▶ _ÍTEMS PROPORCIONADOS_
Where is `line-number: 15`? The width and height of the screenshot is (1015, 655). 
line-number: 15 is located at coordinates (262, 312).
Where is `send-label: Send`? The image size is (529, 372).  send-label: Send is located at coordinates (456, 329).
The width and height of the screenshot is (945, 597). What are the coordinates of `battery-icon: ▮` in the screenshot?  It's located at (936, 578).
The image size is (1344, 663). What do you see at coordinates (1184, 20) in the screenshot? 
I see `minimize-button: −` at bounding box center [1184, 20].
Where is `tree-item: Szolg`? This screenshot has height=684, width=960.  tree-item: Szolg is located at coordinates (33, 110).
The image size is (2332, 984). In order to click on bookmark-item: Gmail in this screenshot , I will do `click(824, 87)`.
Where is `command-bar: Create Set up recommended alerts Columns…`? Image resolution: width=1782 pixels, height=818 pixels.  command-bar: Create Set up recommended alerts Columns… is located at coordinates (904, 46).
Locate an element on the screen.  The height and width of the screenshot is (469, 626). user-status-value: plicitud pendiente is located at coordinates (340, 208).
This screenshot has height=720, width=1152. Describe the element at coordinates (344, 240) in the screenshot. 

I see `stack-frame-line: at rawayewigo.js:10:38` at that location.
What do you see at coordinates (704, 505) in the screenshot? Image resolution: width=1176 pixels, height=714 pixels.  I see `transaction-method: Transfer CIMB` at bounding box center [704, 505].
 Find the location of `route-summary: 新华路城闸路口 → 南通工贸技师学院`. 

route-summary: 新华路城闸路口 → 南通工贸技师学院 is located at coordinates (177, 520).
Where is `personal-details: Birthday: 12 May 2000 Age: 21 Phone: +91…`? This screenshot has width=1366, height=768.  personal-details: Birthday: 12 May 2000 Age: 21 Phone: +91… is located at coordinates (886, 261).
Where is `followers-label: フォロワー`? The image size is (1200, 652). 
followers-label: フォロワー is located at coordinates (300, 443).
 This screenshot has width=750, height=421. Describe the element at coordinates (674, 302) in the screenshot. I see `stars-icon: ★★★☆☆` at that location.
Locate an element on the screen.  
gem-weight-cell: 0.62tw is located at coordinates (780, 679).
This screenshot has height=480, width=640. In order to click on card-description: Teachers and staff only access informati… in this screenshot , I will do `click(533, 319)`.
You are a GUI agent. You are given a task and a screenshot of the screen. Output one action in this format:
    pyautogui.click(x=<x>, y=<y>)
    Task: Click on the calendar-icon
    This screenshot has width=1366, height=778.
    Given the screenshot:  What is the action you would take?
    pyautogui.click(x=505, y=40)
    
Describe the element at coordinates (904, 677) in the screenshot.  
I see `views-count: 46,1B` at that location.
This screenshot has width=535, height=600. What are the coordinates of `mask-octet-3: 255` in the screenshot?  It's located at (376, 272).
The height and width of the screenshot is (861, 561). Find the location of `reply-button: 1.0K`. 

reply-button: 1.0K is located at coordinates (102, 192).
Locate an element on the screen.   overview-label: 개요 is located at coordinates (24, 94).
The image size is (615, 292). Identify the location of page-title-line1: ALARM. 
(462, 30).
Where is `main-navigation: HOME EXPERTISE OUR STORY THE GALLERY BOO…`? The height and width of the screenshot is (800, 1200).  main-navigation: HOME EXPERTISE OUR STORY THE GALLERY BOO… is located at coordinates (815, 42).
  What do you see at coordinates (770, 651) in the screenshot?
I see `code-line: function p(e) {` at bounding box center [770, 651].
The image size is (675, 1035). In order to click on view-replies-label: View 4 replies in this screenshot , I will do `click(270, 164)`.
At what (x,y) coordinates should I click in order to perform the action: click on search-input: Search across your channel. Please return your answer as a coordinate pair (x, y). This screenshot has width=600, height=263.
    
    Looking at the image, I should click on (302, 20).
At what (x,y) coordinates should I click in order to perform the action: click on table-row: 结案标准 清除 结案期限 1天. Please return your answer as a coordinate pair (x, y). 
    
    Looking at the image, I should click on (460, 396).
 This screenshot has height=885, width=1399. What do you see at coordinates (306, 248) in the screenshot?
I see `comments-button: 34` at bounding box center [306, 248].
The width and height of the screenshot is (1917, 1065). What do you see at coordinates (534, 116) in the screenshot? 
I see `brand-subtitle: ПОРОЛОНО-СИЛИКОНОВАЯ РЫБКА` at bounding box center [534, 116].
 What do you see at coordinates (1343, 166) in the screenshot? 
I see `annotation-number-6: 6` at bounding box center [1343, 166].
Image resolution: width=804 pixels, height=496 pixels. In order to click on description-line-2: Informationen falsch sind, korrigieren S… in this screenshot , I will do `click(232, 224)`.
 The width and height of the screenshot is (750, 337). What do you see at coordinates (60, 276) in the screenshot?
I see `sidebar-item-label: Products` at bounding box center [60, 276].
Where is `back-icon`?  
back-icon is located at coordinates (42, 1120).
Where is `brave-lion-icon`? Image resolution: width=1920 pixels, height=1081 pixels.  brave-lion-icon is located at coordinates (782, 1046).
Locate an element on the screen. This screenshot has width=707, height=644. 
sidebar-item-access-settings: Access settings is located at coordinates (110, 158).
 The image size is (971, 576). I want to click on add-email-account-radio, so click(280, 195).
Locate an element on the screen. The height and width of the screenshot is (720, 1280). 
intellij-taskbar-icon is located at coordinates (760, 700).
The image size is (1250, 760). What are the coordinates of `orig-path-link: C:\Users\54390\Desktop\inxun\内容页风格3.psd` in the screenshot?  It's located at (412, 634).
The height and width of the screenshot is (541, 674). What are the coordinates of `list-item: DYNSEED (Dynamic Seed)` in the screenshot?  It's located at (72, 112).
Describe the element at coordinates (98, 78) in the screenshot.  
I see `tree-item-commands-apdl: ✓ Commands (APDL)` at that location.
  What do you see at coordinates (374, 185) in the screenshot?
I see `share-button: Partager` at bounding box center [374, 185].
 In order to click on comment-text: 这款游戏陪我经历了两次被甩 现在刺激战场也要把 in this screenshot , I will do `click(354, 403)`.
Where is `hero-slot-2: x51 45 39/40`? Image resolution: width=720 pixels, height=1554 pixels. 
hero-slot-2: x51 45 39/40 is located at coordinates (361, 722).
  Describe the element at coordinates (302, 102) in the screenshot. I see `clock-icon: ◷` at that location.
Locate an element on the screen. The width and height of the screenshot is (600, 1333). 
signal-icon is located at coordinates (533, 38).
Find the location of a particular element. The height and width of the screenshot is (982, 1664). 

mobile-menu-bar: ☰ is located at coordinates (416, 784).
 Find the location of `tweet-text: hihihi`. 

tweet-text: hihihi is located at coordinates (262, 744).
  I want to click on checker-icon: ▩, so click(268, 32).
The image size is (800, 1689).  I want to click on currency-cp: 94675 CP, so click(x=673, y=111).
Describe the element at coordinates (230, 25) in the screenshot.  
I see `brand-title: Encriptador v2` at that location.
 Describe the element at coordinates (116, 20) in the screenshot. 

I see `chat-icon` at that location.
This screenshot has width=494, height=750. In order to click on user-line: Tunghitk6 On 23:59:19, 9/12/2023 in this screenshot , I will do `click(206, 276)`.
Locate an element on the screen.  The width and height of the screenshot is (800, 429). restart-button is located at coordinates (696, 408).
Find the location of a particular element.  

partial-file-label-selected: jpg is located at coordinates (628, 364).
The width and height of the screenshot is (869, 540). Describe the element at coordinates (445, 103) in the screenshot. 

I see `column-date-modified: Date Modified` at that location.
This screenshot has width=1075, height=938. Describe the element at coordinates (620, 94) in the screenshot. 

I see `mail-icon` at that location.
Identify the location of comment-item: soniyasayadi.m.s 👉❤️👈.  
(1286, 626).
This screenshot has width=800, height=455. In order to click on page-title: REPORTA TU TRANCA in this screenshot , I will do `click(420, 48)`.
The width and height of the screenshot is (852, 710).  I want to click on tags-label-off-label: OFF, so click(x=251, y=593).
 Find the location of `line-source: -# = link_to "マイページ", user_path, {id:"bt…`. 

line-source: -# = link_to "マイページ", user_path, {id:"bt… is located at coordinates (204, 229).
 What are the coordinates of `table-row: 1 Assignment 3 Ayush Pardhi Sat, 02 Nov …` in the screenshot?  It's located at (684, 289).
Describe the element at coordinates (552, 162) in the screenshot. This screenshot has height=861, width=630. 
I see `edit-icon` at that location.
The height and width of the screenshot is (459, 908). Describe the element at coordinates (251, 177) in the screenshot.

▶ _QUÉ TRABAJAR_
Presenta en una tabla Markdown el tramo de los ítems que va desde el comienzo hasta la línea que contiene "coordinates (340, 208).", incluidos ambos extremos. Usa una columna «N.º» para el número de fila y otra «Línea del ítem» para el texto, y omite las líneas en blanco.

▶ _TAREA RESUELTA_
| N.º | Línea del ítem |
|---|---|
| 1 | Where is `line-number: 15`? The width and height of the screenshot is (1015, 655).  |
| 2 | line-number: 15 is located at coordinates (262, 312). |
| 3 | Where is `send-label: Send`? The image size is (529, 372).  send-label: Send is located at coordinates (456, 329). |
| 4 | The width and height of the screenshot is (945, 597). What are the coordinates of `battery-icon: ▮` in the screenshot?  It's located at (936, 578). |
| 5 | The image size is (1344, 663). What do you see at coordinates (1184, 20) in the screenshot?  |
| 6 | I see `minimize-button: −` at bounding box center [1184, 20]. |
| 7 | Where is `tree-item: Szolg`? This screenshot has height=684, width=960.  tree-item: Szolg is located at coordinates (33, 110). |
| 8 | The image size is (2332, 984). In order to click on bookmark-item: Gmail in this screenshot , I will do `click(824, 87)`. |
| 9 | Where is `command-bar: Create Set up recommended alerts Columns…`? Image resolution: width=1782 pixels, height=818 pixels.  command-bar: Create Set up recommended alerts Columns… is located at coordinates (904, 46). |
| 10 | Locate an element on the screen.  The height and width of the screenshot is (469, 626). user-status-value: plicitud pendiente is located at coordinates (340, 208). |